1) In the worst case, every point is within 5km of every other point, and you will end up creating (100 choose 3) triangles, and clever data structures won't speed this up. So you might be better off just doing the simple thing you have described.
2) Suppose you find, for each point, how for north of a reference point it is, and how far east of that reference point it is. Then think of a grid with one of its intersections at the reference point and with its lines just over 5km apart. Sort each point into the box in the grid that it lies in. Now iterate over the boxes in the grid, combining the points in them to make up triangles. Because the grid width is 5km you don't need to compare points from different grid boxes unless those grid boxes touch, at least at the corners. If they don't touch, those grid boxes are separated by at least 5km, and so are all of the points in them. (You could use some value slightly larger than 5km if you are worried about the curvature of the earth upsetting the implicit assumptions here)

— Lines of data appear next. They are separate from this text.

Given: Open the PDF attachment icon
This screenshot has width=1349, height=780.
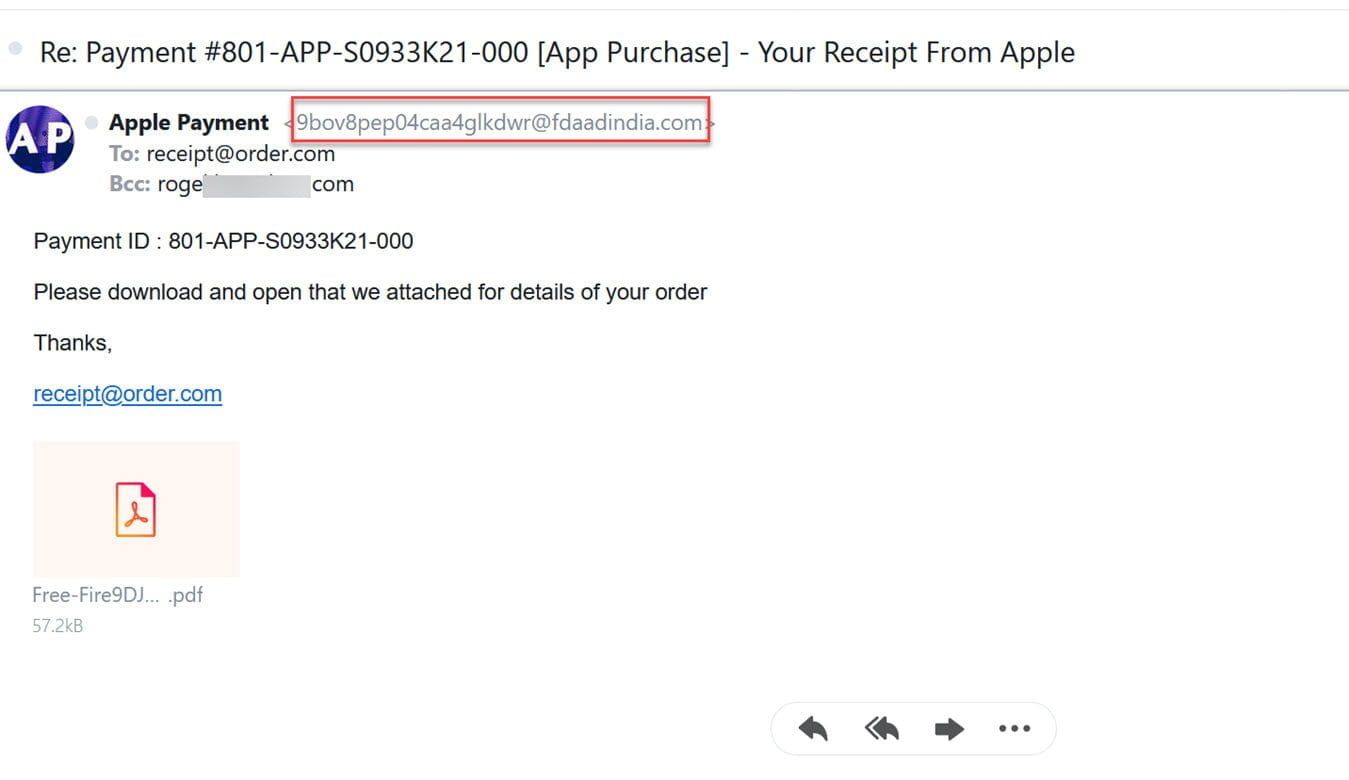Looking at the screenshot, I should click(136, 509).
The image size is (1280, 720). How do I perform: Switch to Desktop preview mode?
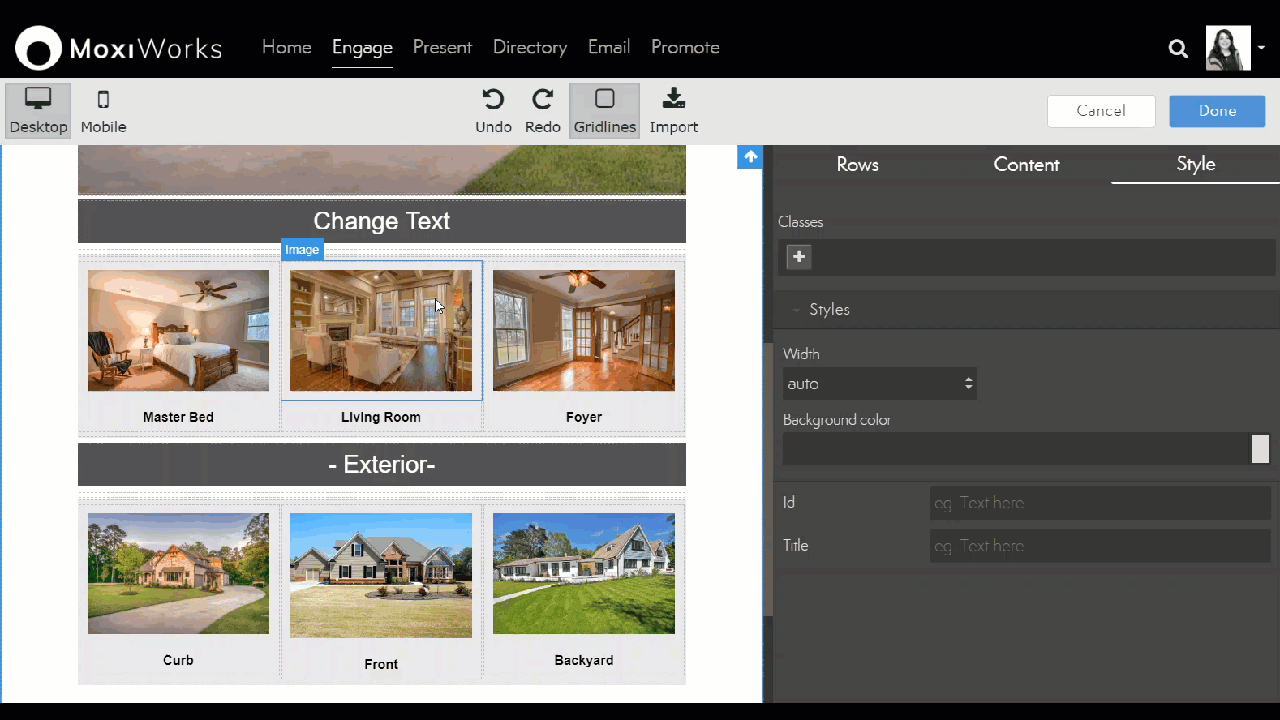coord(38,110)
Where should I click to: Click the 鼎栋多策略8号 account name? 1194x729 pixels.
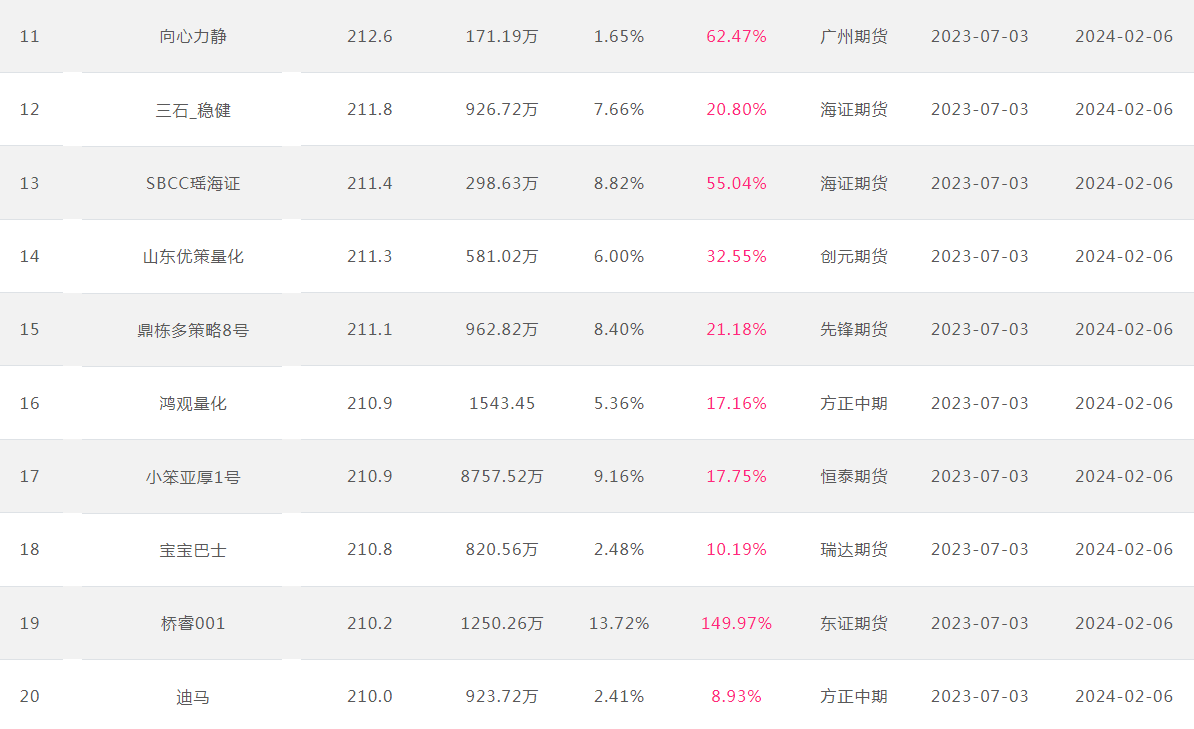point(193,330)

Here are some notes and examples to explain (2) a bit more:
Examples of some of these ideas:
Pick the first point as the reference point. Suppose it is at 54.37N, 5.56W. By definition this is at (0, 0). Take a point at 54.32N, 5.703W. Ignoring the curvature of the earth, work out the distance from 54.37N, 5.56W to 54.32N, 5.56W to find out how far south the second point is from the first. Similarly find out how far west of the first point it is and give it a grid location of (-X, -Y) based on this. Do that for all points. Now use these grid locations to put the points into boxes, where each box holds all the points in a 5km x 5km grid square. You can do this just by dividing by five and then using floor() to turn this into an integer, which gives you a co-ordinate in a grid of boxes.

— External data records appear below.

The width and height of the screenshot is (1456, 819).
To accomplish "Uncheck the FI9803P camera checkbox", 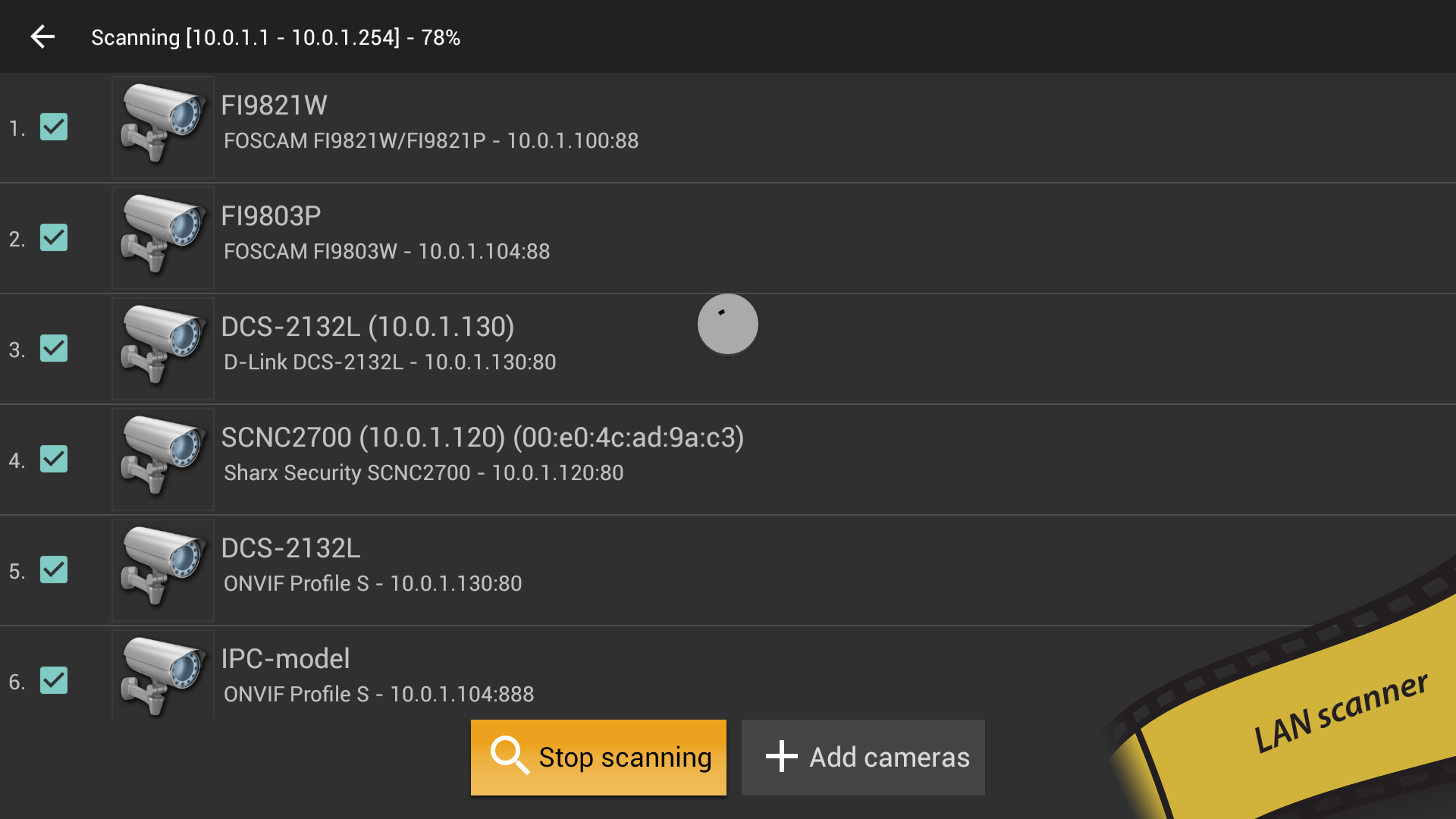I will [x=54, y=238].
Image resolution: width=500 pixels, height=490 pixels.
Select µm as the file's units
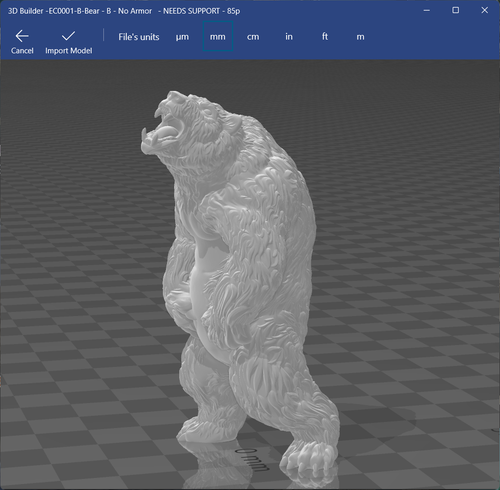pos(182,37)
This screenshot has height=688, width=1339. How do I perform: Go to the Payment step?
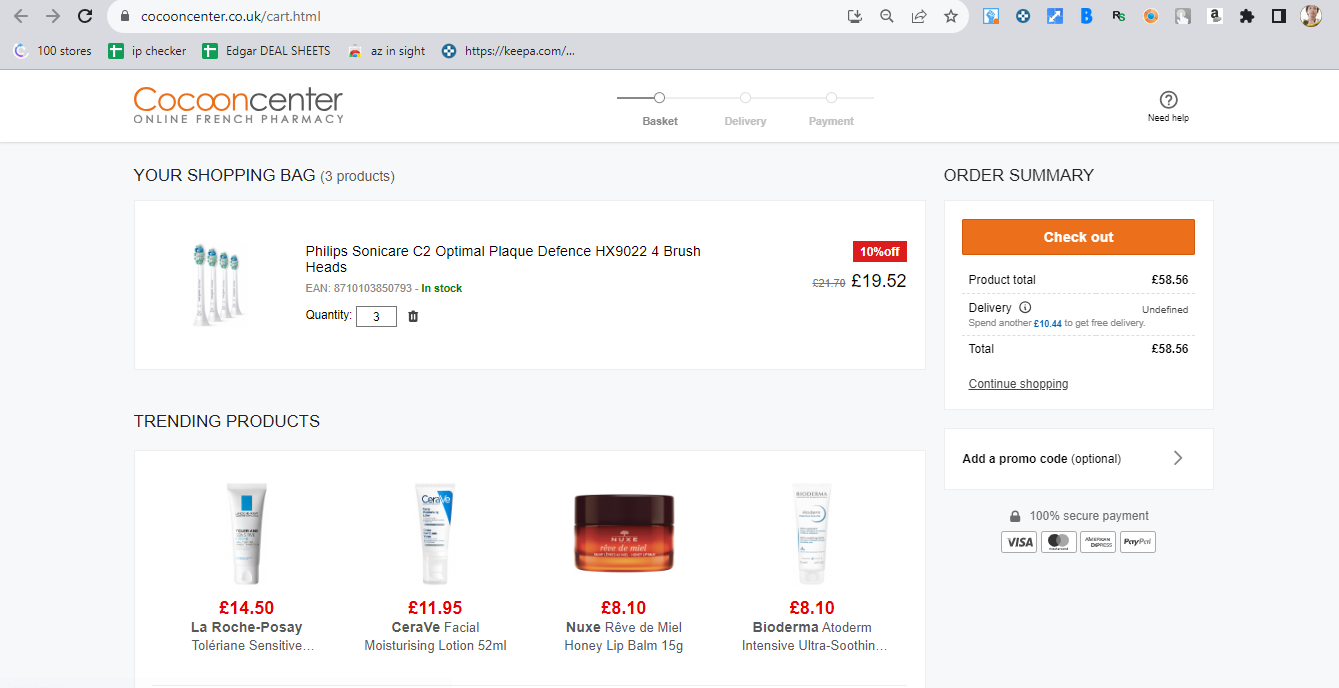[x=831, y=109]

Iterate over all boxes. Suppose you are working on the box with its southwest point at (10, 15). You have to compare every point in that box with every other point in that box. You have to compare every point in that box with every point in the box with southwest point (10,20), because those two boxes lie alongside each other, so points on either side of the line joining them could be less than 5km apart. You even have to compare every point in the box with southwest point at (10, 15) with every point in the box with southwest point (15, 20) because you could have point (14, 19) in the first box and point (16, 21) in the second box and these are less than 5km apart. You DON'T have to compare any point in the box with southwest point (10, 15) with any point in the box with southwest point (20, 15) because the difference in north distances for these boxes means that every point in the (10, 15) box is more than 5km south of every point in the (20,15) box (if the way you put points into boxes is consistent even points exactly at grid locations won't go into two boxes this far apart unless they are MORE than 5km apart).
So the idea is that because you have sorted points into boxes and you only have to compare the points in a box with the points in the nine boxes that are its boxes and the boxes that neighbour its box, there are a lot of comparisons of points that you don't have to make. - But in the worst case every point ends up in the same box and you are sunk.